**HOW TO COMPLETE THIS TASK**
Starting with the line that contains "680x460 pixels." and stopping after the line that contains "Task: Open 串口绘图器 serial plotter", return each line below exactly as written, with no others.

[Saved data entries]
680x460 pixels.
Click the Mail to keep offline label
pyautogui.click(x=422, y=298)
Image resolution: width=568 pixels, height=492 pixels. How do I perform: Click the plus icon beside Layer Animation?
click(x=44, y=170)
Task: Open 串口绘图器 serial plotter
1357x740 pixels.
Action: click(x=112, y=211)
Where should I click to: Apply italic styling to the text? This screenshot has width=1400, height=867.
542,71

* * *

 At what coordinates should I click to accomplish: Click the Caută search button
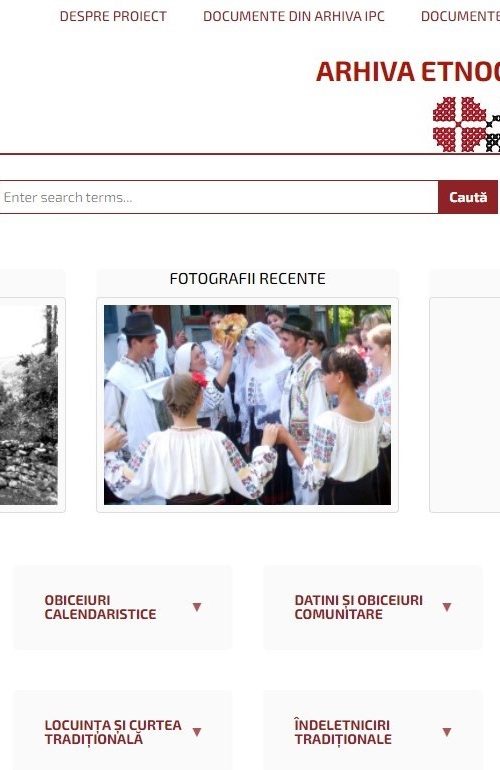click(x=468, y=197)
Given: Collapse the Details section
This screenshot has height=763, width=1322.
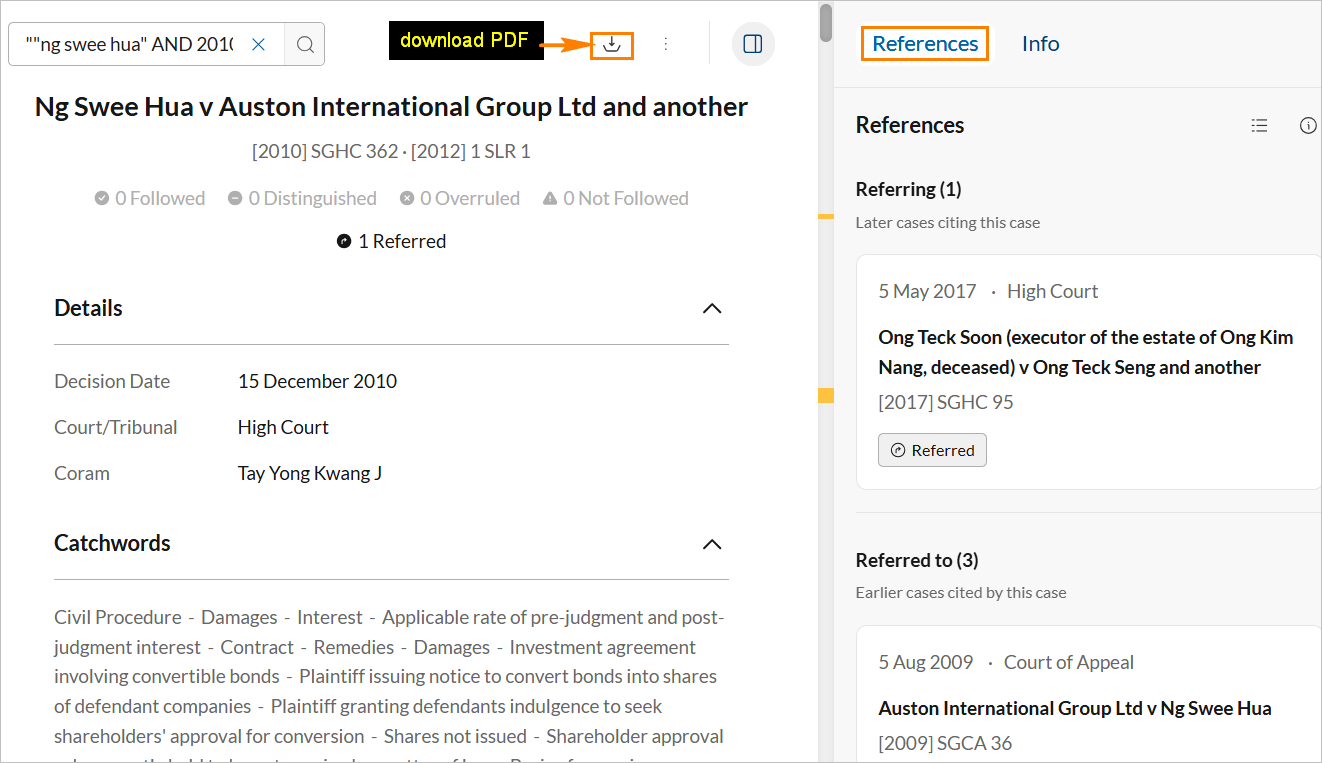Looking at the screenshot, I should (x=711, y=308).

**EXERCISE ANSWER**
680x460 pixels.
Click the Mail to keep offline label
pyautogui.click(x=422, y=298)
Image resolution: width=568 pixels, height=492 pixels. How do I perform: Click the plus icon beside Layer Animation?
click(x=44, y=170)
Task: Open 串口绘图器 serial plotter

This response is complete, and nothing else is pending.